(Énoncé de la tâche): Recopiez à l'identique l'extrait sur l'AFPA, de « Dans un tel » jusqu'à « privés de placement. » inclus.

De même, nous regrettons que vous ayez refusé, monsieur le secrétaire d'État, d’inscrire dans le projet de loi une disposition prévue par l’ANI du 7 janvier 2009 et attendue par de nombreux salariés, à savoir la création d’un droit à la formation initiale différée, seule véritable seconde chance pour celles et ceux de nos concitoyens qui sont sortis du système scolaire sans que celui-ci ait accompli à leur égard sa mission majeure, qui est de permettre à chaque jeune de sortir du système scolaire avec au moins un diplôme de cycle supérieur. Mais je ne reprendrai pas ici l’excellente argumentation de mon amie Brigitte Gonthier-Maurin, d’autant que nous aurons l’occasion d’y revenir au cours de nos débats.
Dans un tel contexte d’explosion des attentes et des besoins, nous ne pouvons accepter que vous procédiez, petit à petit, à la casse de l’AFPA, l’Association nationale pour la formation professionnelle des adultes, en commençant par le transfert des personnels.
En effet, le transfert de 75 % des personnels de l’AFPA chargés du conseil et de l’orientation ne sera pas sans conséquences sur l’accomplissement de l’une des missions capitales de celle-ci, à savoir l’ingénierie du titre, les compétences des uns – ceux que vous entendez transférer au Pôle emploi – nourrissant les connaissances des autres. Cette décision s’accompagnera inévitablement d’une diminution des compétences particulières des ingénieurs, dont la lecture de ce projet de loi nous apprend que vous entendez les transférer, par convention directe avec l’État, aux opérateurs privés de placement.
Pourtant, disons-le clairement, rien, pas même les règles européennes, ne justifie ce transfert. Monsieur le secrétaire d'État, si ces dernières vous contraignaient réellement à opérer un tel transfert – mais nous ferons la démonstration que tel n’est pas le cas –, il vous aurait alors appartenu de peser de toutes vos forces pour que la formation professionnelle soit exclue du secteur marchand. En effet, vous ne pouvez pas accompagner toutes les dérégulations et soutenir les plus libéraux à Bruxelles tout en déplorant, en France, une situation dont vos amis et vous êtes responsables !
Pour notre part, nous sommes convaincus que la France n’est tenue, en la matière, par aucune règle européenne, l’éducation et la formation professionnelle demeurant de la compétence exclusive des États en vertu du traité instituant l’Union européenne.
Quant au Conseil de la concurrence, il ne reproche pas à l’État, dans sa décision, de privilégier l’AFPA, y compris par le biais du versement de subventions, mais considère qu’il aurait été nécessaire de reconnaître les missions exercées par cet organisme comme relevant véritablement d’un service public qui aurait pu être organisé sous forme de régie ou de délégation de service public. Vous avez délibérément écarté cette solution, privilégiant le démantèlement de l’AFPA, sans doute pour amoindrir le titre au profit des certifications !

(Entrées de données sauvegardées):
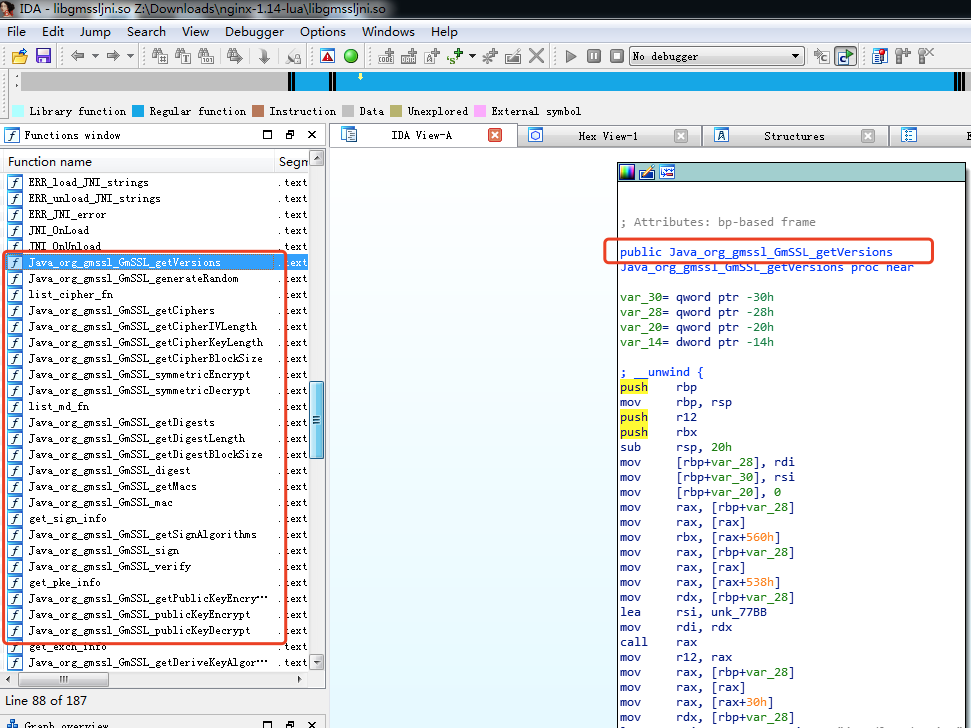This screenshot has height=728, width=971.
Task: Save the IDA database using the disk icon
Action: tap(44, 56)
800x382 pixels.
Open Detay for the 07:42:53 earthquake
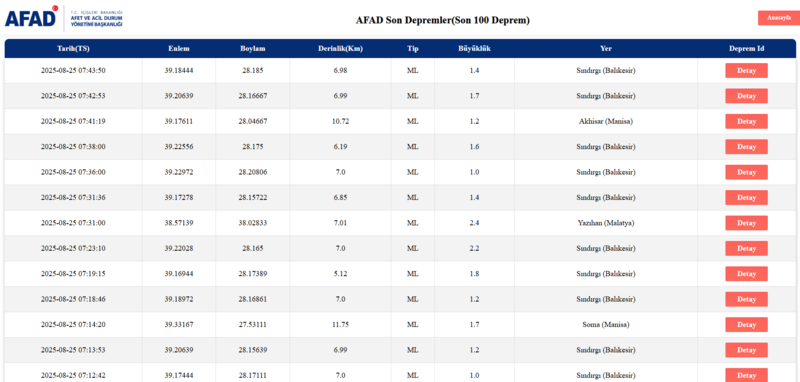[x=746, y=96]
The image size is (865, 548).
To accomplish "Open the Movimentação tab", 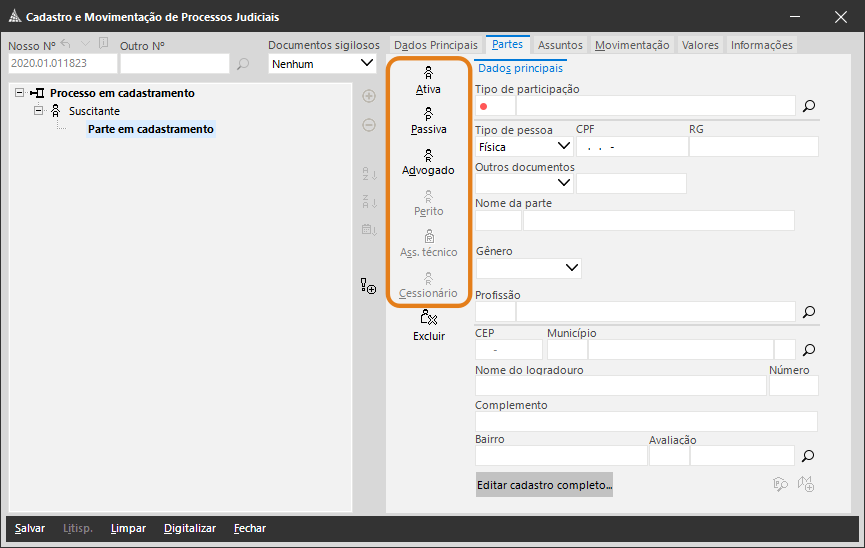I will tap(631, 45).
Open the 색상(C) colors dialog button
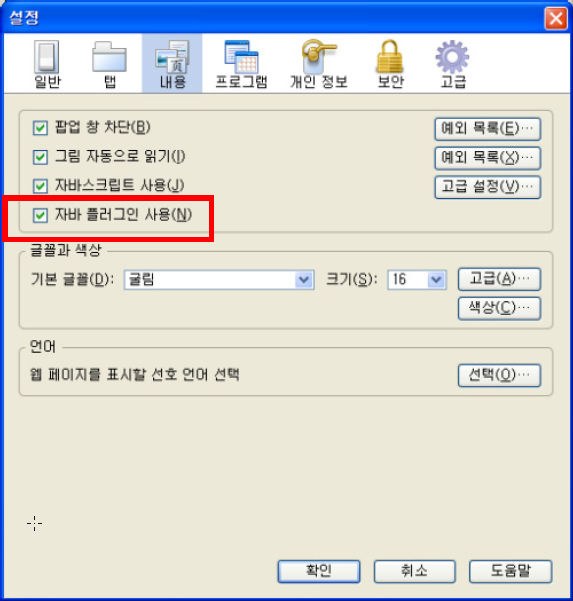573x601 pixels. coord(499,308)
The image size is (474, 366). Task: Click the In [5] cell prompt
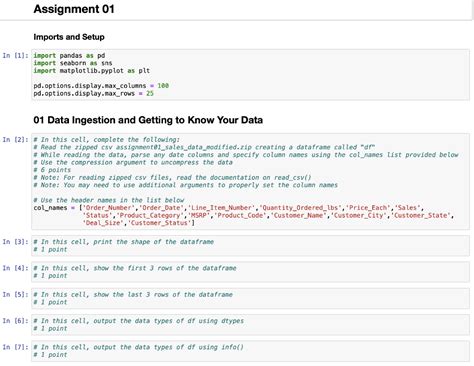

(Réponse de l'exercice):
Dans un tel contexte d’explosion des attentes et des besoins, nous ne pouvons accepter que vous procédiez, petit à petit, à la casse de l’AFPA, l’Association nationale pour la formation professionnelle des adultes, en commençant par le transfert des personnels.
En effet, le transfert de 75 % des personnels de l’AFPA chargés du conseil et de l’orientation ne sera pas sans conséquences sur l’accomplissement de l’une des missions capitales de celle-ci, à savoir l’ingénierie du titre, les compétences des uns – ceux que vous entendez transférer au Pôle emploi – nourrissant les connaissances des autres. Cette décision s’accompagnera inévitablement d’une diminution des compétences particulières des ingénieurs, dont la lecture de ce projet de loi nous apprend que vous entendez les transférer, par convention directe avec l’État, aux opérateurs privés de placement.